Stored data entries
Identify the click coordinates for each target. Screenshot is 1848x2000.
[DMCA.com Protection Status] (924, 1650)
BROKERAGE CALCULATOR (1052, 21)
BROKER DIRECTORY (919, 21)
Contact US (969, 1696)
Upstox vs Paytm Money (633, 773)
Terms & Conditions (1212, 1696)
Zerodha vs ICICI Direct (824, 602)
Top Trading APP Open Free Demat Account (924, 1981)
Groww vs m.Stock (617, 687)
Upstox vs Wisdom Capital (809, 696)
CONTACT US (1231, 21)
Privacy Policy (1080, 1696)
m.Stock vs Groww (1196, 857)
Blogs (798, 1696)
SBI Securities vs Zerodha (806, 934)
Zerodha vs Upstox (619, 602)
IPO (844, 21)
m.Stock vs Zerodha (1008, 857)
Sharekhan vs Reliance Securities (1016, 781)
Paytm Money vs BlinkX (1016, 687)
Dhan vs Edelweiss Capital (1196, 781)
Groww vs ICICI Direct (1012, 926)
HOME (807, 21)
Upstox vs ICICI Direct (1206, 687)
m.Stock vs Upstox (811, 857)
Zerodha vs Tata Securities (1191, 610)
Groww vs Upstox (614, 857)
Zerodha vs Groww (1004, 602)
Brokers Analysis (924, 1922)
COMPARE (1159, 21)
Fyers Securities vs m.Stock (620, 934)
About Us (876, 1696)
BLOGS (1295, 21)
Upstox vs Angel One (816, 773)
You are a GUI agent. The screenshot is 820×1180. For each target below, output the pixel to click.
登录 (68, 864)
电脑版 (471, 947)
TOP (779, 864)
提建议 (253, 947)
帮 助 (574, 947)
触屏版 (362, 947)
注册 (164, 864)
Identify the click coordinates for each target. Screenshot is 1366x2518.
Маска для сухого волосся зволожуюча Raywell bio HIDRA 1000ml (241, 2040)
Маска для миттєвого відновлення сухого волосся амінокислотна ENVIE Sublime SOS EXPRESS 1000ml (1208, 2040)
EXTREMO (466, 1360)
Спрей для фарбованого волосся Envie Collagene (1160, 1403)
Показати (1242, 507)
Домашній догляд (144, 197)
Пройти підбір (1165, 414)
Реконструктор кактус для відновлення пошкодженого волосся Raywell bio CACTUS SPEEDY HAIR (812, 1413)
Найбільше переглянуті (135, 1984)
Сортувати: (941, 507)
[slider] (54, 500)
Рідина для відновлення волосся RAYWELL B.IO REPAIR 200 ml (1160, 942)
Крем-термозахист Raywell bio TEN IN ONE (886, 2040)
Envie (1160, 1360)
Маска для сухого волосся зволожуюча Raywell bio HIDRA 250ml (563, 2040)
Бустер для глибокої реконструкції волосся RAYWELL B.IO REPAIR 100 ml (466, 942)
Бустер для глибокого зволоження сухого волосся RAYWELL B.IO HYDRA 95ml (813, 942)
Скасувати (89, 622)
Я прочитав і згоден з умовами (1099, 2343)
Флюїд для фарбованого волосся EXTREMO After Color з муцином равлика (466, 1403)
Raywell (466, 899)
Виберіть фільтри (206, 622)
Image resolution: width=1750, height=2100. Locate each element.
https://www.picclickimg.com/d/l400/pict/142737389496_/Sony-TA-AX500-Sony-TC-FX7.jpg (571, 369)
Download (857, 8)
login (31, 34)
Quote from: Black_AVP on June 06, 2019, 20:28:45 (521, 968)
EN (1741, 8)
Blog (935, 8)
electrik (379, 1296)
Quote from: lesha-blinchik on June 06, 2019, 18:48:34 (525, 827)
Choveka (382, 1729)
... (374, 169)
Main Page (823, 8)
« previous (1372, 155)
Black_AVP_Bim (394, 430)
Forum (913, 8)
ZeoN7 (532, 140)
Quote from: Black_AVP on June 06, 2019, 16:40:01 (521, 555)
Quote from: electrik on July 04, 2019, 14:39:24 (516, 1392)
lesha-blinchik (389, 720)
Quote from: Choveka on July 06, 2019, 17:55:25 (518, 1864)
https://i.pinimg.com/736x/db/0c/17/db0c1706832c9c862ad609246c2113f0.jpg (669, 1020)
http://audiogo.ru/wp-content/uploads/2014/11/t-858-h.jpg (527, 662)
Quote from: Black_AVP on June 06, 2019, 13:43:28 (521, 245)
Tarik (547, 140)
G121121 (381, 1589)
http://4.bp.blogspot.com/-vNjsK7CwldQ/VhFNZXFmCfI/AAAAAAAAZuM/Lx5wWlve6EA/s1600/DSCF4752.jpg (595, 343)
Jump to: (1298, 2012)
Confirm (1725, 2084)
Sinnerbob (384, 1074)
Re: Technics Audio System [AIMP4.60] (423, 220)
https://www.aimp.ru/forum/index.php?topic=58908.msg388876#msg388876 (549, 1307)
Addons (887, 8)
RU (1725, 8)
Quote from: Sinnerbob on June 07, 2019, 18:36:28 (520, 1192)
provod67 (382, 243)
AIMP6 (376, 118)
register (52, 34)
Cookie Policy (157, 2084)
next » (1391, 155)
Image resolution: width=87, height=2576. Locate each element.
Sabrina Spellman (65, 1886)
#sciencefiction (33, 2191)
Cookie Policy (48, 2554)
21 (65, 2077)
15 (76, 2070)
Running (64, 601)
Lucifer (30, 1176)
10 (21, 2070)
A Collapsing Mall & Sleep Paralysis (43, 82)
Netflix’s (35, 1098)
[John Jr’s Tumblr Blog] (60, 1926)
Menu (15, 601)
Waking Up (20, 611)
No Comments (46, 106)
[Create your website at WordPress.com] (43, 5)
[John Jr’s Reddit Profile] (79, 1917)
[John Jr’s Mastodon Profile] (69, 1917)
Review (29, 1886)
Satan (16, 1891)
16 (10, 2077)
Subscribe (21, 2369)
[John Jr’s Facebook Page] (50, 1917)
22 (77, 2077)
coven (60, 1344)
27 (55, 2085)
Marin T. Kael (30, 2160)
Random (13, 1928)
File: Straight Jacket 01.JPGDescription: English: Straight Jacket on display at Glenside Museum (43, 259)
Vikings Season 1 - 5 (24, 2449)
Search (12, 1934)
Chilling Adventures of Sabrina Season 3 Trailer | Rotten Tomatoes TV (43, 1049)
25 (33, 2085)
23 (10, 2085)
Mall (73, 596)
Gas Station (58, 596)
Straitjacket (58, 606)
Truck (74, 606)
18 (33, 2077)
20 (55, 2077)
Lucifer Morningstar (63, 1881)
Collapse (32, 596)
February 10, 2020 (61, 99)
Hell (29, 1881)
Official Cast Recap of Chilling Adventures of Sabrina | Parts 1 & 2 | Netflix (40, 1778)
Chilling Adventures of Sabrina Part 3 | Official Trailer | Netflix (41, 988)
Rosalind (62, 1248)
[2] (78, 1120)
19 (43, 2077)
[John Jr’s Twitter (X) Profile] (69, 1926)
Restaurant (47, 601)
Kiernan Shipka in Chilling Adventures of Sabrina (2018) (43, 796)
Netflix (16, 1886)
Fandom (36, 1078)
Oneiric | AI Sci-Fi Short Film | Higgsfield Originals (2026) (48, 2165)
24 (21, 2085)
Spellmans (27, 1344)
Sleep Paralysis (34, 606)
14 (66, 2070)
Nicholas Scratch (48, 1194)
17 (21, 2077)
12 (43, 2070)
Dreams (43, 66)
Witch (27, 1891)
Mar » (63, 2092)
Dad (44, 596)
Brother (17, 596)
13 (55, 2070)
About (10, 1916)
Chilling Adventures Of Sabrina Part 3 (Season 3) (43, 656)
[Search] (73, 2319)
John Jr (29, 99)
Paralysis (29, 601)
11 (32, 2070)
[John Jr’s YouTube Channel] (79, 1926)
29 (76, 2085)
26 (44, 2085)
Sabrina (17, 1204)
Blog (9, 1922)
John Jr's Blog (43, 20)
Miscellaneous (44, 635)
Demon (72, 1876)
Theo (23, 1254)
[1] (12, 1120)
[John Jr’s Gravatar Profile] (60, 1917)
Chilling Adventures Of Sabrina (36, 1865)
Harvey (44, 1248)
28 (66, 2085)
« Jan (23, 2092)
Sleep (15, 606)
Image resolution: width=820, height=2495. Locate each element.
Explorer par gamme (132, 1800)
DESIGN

Work to be completed: Across the records, count each line that holds the string "відновлення". Respond with the number only.

Task solution: 3